(Stored records)
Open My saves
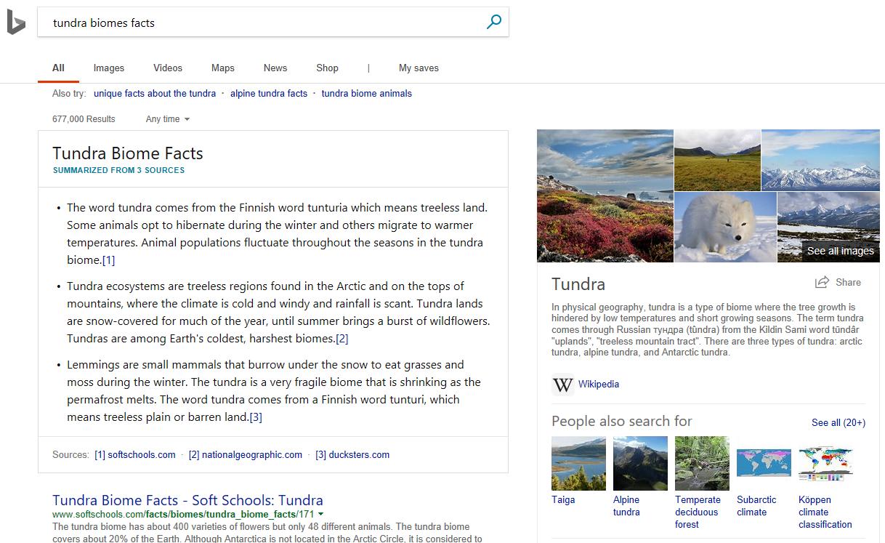(419, 68)
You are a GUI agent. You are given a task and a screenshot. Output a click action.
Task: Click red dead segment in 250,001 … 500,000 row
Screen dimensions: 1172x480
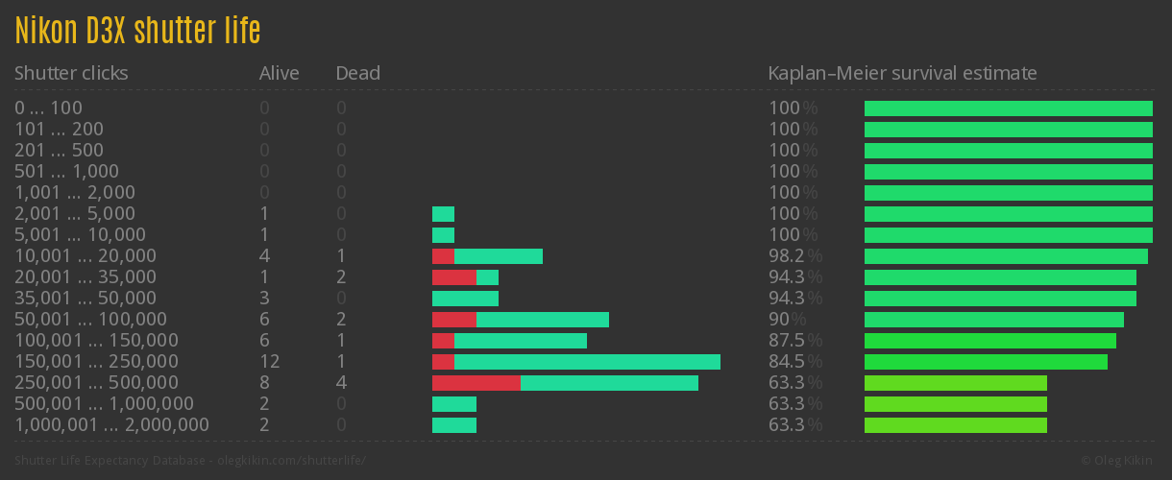[x=476, y=383]
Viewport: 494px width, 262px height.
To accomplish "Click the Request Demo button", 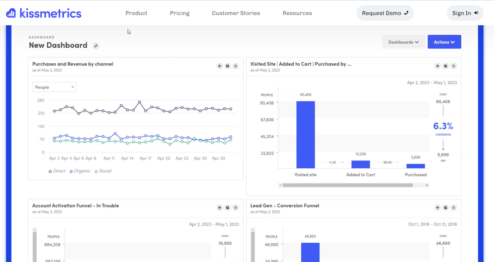I will pyautogui.click(x=385, y=13).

#### EXERCISE PROMPT
Start with the first line of the records above and end with the line containing "Viewport: 494px width, 262px height.". Output those lines exactly, pictures excluded.

#### ANSWER TO THIS TASK
Open My saves
(419, 68)
You are a GUI agent. You are given a task and a screenshot. Output a click action.
Task: Click red dead segment in 250,001 … 500,000 row
Screen dimensions: 1172x480
[x=476, y=383]
Viewport: 494px width, 262px height.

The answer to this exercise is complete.